Eleven male cyclists from the Valencian and Andalucian autonomic teams took part in the study. Unfortunately, only five of them could be tested of the baseline HR dynamics in the training condition (rT). All the athletes were of high national performance level, had a competitive experience of 6 ± 1 years and trained 3 ± 1 h a day. The descriptive characteristics of the subjects are presented in Table 1. Both the filling-out of the CSAI-2R questionnaires and the HR recordings were carried out in compliance with the Declaration of Helsinki and participants gave voluntary written consent to participate in the investigation, which was previously approved by the ethics committee of the University of Valencia. Data were collected during a training camp jointly organized by the Valencian and Andalucian autonomic teams, the week before the beginning of 2009 BMX Spanish Championship. All the athletes had been summoned by their respective autonomic teams, thus assuring that tapering prior to competition, resting hours, food intakes, hydration and supplementation were homogeneous and accurately controlled.

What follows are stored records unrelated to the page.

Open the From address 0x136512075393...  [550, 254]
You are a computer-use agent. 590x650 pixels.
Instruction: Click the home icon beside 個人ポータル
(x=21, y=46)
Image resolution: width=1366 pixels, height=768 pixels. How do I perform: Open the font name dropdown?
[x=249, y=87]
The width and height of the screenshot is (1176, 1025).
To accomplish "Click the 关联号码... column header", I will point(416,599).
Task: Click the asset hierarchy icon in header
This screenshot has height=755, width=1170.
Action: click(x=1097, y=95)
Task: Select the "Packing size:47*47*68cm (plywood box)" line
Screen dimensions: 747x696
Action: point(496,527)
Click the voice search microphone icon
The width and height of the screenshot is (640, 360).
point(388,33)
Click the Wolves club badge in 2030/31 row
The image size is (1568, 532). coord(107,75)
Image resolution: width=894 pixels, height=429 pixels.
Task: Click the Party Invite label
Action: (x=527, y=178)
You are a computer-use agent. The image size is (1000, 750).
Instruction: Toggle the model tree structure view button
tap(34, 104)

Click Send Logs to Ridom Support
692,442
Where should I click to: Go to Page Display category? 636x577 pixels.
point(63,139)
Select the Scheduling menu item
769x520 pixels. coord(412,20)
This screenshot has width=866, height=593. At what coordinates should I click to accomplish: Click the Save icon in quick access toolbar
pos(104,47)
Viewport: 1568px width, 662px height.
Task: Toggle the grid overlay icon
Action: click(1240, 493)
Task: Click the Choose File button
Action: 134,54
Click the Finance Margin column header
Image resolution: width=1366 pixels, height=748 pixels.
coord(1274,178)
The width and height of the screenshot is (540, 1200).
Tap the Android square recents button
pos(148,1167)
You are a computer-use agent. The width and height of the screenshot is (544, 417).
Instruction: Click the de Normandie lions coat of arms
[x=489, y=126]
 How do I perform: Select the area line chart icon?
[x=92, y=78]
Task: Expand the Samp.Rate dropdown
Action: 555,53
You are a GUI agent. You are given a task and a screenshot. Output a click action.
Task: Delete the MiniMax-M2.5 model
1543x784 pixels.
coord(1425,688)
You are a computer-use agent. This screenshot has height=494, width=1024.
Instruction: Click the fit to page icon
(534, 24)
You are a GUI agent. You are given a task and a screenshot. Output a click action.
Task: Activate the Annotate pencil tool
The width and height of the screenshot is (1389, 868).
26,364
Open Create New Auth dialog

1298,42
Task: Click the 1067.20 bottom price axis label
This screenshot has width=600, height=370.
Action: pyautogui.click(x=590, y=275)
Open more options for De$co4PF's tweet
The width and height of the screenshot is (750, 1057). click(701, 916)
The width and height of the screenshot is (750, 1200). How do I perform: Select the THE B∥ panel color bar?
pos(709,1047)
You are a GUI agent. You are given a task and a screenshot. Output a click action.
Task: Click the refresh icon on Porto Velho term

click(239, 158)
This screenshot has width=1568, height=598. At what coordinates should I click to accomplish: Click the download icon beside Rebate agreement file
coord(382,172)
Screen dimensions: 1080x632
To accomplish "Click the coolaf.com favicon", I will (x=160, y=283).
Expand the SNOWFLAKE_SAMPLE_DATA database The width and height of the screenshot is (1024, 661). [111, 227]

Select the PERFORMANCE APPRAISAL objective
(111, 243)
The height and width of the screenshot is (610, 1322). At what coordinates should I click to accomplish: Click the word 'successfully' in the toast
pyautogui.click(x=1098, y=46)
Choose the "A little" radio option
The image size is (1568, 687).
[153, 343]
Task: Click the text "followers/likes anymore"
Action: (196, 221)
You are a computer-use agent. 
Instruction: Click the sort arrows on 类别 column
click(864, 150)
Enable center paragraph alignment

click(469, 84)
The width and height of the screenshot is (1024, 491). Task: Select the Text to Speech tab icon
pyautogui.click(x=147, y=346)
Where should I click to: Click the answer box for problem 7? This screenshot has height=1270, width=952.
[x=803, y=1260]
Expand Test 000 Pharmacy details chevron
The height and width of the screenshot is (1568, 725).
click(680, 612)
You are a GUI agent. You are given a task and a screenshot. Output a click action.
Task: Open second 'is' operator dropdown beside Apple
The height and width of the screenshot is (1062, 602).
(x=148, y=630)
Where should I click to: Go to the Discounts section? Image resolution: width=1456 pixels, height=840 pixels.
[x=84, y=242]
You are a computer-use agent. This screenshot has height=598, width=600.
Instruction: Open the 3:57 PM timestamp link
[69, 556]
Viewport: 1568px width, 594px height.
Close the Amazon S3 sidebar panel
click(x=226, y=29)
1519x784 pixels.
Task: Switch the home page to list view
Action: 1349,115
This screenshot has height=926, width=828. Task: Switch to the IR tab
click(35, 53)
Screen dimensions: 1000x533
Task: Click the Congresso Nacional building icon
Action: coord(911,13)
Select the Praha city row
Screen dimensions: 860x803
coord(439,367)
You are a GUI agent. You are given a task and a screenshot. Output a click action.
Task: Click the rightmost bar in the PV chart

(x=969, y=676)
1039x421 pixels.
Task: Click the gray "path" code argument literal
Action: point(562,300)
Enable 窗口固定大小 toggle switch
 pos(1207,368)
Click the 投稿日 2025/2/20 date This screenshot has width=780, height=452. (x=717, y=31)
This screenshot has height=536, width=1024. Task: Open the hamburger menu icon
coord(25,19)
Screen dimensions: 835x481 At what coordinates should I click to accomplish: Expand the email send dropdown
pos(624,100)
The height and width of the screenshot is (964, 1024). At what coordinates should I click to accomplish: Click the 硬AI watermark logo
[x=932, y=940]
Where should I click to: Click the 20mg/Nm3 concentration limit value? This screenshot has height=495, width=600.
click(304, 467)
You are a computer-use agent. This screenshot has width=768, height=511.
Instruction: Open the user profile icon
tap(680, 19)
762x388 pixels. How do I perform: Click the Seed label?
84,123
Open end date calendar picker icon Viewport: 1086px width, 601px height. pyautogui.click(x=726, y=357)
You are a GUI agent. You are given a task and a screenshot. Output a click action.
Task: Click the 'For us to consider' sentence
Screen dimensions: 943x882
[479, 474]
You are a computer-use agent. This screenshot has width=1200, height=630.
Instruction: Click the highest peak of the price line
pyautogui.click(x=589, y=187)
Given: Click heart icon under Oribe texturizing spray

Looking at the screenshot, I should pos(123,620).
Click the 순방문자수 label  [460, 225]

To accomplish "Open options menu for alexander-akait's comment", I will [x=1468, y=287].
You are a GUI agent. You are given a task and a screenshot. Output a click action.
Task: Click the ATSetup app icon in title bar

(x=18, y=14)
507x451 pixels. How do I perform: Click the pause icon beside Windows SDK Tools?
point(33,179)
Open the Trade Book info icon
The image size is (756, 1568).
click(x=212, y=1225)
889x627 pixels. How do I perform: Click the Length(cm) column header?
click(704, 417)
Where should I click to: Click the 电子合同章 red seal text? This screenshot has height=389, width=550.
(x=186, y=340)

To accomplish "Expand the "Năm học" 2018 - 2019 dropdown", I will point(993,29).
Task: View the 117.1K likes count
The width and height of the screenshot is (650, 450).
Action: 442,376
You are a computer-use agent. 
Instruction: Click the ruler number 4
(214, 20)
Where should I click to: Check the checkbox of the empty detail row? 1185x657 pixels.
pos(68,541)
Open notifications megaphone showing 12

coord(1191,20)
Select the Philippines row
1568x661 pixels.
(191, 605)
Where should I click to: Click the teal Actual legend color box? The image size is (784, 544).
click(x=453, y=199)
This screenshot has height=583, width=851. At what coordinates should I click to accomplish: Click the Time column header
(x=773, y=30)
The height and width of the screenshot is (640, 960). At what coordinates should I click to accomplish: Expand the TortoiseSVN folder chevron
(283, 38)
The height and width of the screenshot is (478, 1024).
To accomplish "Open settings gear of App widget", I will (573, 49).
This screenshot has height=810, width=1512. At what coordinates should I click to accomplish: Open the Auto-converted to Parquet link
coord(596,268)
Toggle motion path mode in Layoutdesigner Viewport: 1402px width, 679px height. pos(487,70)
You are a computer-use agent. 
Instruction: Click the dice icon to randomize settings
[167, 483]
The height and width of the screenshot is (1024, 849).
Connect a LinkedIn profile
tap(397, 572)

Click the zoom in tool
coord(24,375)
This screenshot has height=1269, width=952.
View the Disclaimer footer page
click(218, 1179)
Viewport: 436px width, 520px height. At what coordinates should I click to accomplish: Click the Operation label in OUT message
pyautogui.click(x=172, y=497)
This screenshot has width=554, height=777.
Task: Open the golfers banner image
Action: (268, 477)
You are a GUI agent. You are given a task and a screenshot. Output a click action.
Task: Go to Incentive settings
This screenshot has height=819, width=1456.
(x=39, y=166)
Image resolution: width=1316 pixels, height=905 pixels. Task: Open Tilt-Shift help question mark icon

Table 1 Descriptive data (mean ± SD) of anthropometric characteristics

Instruments

The CSAI-2R, proposed by Cox et al. (2003) as an upgrade to the CSAI-2 (Martens et al. 1990), was used to measure precompetitive state anxiety. Based on findings of improved factorial validity showing acceptable model fit when evaluated with confirmatory factor analysis (CFI = 0.95, NNFI = 0.94 and RMSEA = 0.05), the CSAI-2R has been found to be more psychometrically sound than the original version of the CSAI-2 (Cox et al. 2003). The Spanish version comprises 18 items distributed in three hypothetical subscales: somatic anxiety (SA, eight items), cognitive anxiety (CA, five items) and self-confidence (SC, five items). Each item is presented with a four Likert-type response options numbered from 1 (“not at all”) to 4 (“very much so”). Therefore, scores in each of the three subscales may range as follows: SA (from 8 to 32), CA (from 5 to 20), SC (from 5 to 20). Research using this translation indicates that it possesses psychometric properties consistent with the English version, in terms of both its dimensionality and internal consistency (cronbach alpha coefficients for the factors ranged from 0.79 to 0.83) (Andrade Fernandez et al. 2007).

HR measurements were performed using a Polar RS800 HR monitor set to R-R interval mode (Polar Electro, Kempele, Finland) together with an electrode transmitter belt (T61), after application of conductive gel as recommended by the manufacturer. This instrument has been previously validated for the accurate measurement of R-R intervals and for the purpose of analyzing HRV (Gamelin et al. 2006; Nunan et al. 2009). Data were transferred to Polar Pro Trainer 5 software (Polar Electro, Kempele, Finland) and each downloaded R-R interval file was then further analyzed by means of Kubios HRV Analysis Software 2.0 (The Biomedical Signal and Medical Imaging Analysis Group, Department of Applied Physics, University of Kuopio, Finland).

HR data processing

The whole analysis process was carried out by the same researcher to ensure consistency. After estimating the trend of the R-R interval series, artifact beats were identified as R-R values deviating more than 0.25 s from this baseline, as recommended by the manufacturer, and subsequently piecewise cubically interpolated. In every subject, artifact beats accounted for less than 1%. Analyses were then performed on the last 5-min segment to insure stableness of the data. For the time domain, the mean RR interval (RRi), the standard deviation of normal RR intervals (SDNN) and the root-mean-square difference of successive normal R-R intervals (rMSSD) were calculated. Prior to power frequency analysis, RR data were detrended (Smooth priors, λ = 500) (Tarvainen et al. 2002) and resampled at 4 Hz. The Fast Fourier Transform spectrum was then calculated using a Welch’s periodogram method. Low-frequency power (LF, 0.04–0.15 Hz), high-frequency power (HF, 0.15–0.4 Hz) were calculated as integrals of the respective power spectral density curve. LF/HF ratio was also retained for statistical analysis.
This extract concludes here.